(urth) Thecla's "Identity"

Ross Arlen Tieken ross.a.tieken at gmail.com
Mon Apr 8 10:13:33 PDT 2013


Awesome! Thanks!

R

On Apr 8, 2013, at 12:08 PM, Dan'l Danehy-Oakes wrote:

> The Vulgate is online, with interlineal translations, at http://vulgate.org/
>
>
> On Mon, Apr 8, 2013 at 10:04 AM, Ross Arlen Tieken <ross.a.tieken at gmail.com 
> > wrote:
> Oh and thanks for the Latin--I was translating backwards from the  
> English, I don't have a copy of the Vulgate, unfortunately.
>
>
> On Apr 8, 2013, at 11:57 AM, Dan'l Danehy-Oakes wrote:
>
>> Rose:
>>
>> Some wonderful insights, with which I would pick but two nits:
>>
>> The feast in the forest is specifically a _perversion_ of the  
>> Eucharist, which Severian by his nature purifies (this is why his  
>> "copy" of Thecla's memories is more powerful than is usual for  
>> these feasts -- indeed she seems to be resurrected in him).

AVAILABLE DATA:
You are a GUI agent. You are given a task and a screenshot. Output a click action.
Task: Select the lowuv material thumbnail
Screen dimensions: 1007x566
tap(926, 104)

JOBS:
(A) Duplicate the passage of the Thecla message starting with "On Apr 8, 2013, at 12:08" and going on through "the Vulgate, unfortunately.".
(B) Write the next part of the Thecla message, picking up after its last sentence.
The lines above are separate material and are not part of the Thecla message.

THE RESPONSES:
(A)
On Apr 8, 2013, at 12:08 PM, Dan'l Danehy-Oakes wrote:

> The Vulgate is online, with interlineal translations, at http://vulgate.org/
>
>
> On Mon, Apr 8, 2013 at 10:04 AM, Ross Arlen Tieken <ross.a.tieken at gmail.com 
> > wrote:
> Oh and thanks for the Latin--I was translating backwards from the  
> English, I don't have a copy of the Vulgate, unfortunately.

(B)
>>
>> And second, Jesus' last words in John (second-to-last by Tradition:  
>> we Catholics have a traditional view of the Seven Words from the  
>> Cross, and say that His very last words were "Father, into Your  
>> hands I commend my spirit") were not "Summatum est" but  
>> "Consummatum est," it is completed.
>>
>> --Dan'l
>>
>>
>> On Mon, Apr 8, 2013 at 9:46 AM, Ross Arlen Tieken <ross.a.tieken at gmail.com 
>> > wrote:
>> You're more than welcome!
>> I would study good 'ol Julius, but he's doing something different  
>> with occultism by incorporating a strange un-Hindu Hinduism a la  
>> Blavatsky.
>> Also, talk about career suicide. I'm already skirting sudden death  
>> by studying anyone who was involved with nationalism... or  
>> Catholicism which is almost as bad to the post-modern academy.  
>> Evola would be a highway to hell in a handbag.
>> I also personally do not share his worldview and social critique  
>> although I recognize its power. I think too much self-reflexive  
>> occultism & esotericism is not a good thing; Orthodoxy is esoteric  
>> enough without pulling arcane antics. Again, Pound didn't see that-- 
>> Eliot certainly did, and so did the Catholic liturgical theologian  
>> Odo Casel. You should check out The Mystery of Christian Worship.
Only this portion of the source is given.